J’aime me promener dans les cimetières. Non pas à cause d’une tendance à la nécrophilie, mais parce que les cimetières sont des lieux de paix où la réflexion et la méditation peuvent se déployer à l’abri du bruit de la ville et des voisins. Certes, les parcs publics, à la frondaison souvent plus variée et aux dessins mieux dessinés que ceux des cimetières, peuvent répondre aux mêmes désirs. Mais ils ont parfois l’inconvénient d’être encombrés par ces modestes pollueurs de jardin que sont les joggeurs. Ces locomotives humaines qui expectorent leurs poumons en suant et soufflant troublent la méditation des paisibles promeneurs.
À en croire un journal du matin, il est une autre catégorie de passants qui fréquentent les cimetières. Je ne parle pas des curieux qui recherchent au cimetière de Passy la tombe de Chopin, dans celui de Montparnasse la tombe de Serge Gainsbourg, dans celui de Vaugirard celle du cardinal de Lubac ou dans le cimetière Saint Vincent sur la butte Montmartre celui du spirite Sédir.
La nouvelle catégorie de ces êtres qui hantent les cimetières ne sont pas des fantômes mais des visiteurs à la recherche des monuments funéraires les plus originaux.
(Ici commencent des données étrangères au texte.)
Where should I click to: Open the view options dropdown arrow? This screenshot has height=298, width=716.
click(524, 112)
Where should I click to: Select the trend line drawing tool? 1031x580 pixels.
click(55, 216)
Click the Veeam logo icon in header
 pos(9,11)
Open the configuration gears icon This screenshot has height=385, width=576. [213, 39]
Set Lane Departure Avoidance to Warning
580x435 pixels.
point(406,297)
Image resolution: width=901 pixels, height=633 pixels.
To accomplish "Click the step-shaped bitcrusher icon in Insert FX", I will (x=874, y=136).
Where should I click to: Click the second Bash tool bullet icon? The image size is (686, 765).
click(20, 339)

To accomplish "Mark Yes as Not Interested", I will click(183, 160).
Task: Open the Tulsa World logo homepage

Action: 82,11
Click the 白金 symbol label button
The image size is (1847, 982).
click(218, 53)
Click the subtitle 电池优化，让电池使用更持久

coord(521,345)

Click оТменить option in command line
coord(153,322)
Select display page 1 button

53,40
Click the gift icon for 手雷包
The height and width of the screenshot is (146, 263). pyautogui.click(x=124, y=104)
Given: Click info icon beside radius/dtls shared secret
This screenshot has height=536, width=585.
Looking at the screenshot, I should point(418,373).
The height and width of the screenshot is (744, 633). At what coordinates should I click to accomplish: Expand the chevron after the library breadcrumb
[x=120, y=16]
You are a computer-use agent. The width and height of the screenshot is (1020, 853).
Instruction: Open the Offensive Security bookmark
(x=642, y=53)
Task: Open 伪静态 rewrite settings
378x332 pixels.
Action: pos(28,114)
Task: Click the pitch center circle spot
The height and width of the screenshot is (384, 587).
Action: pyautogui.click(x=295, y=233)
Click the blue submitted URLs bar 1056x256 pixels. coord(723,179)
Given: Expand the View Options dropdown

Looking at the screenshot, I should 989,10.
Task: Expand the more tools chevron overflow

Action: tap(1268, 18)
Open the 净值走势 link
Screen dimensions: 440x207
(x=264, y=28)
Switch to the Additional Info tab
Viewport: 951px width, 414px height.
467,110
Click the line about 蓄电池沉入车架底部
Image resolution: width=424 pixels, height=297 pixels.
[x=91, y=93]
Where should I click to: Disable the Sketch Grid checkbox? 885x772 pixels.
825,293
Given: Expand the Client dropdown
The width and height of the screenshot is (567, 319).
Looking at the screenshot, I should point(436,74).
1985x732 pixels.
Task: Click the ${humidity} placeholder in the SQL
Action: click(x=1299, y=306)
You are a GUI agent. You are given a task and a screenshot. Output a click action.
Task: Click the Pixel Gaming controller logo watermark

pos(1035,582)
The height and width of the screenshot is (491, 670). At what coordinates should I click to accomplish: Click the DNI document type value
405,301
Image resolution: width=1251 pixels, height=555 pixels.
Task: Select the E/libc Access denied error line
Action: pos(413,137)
Un certain Vinícius Barros, qui a créé une association pour promouvoir la conservation de ces édicules, leur a trouvé un nom ; ce sont des ‘taphotouristes’ (du grec tàphos, la sépulture). Le plus ancien cimetière de Genève, celui dit des Rois, ou, à Paris, celui du Père Lachaise (si l’on en croit le nombre de visiteurs, estimé à trois millions et demi chaque année) semblent être parmi les hauts-lieux de ce type de tourisme.
J’épingle ce courant culturel car il me semble représentatif d’une large tendance de nos sociétés à contourner la mort, pour éviter de l’affronter, à tout faire pour donner l’impression qu’elle n’existe pas. (Ce qui n’est pas la meilleure façon de vivre pleinement sa vie.) Le taphotourisme ne consiste pas à quelque forme que ce soit de nécromancie, encore moins de spiritisme. Il est facile d’en convenir et d’imaginer que l’initiative de Vinícius Barros et le relatif succès de l’association qu’il a initiée doit beaucoup à la peur de la mort. L’esthétique des monuments funéraires est un moyen parmi beaucoup d’autre – bien que ça ne me semble pas être le meilleur – d’exorciser la gêne, souvent mêlé de culpabilité, devant les disparus.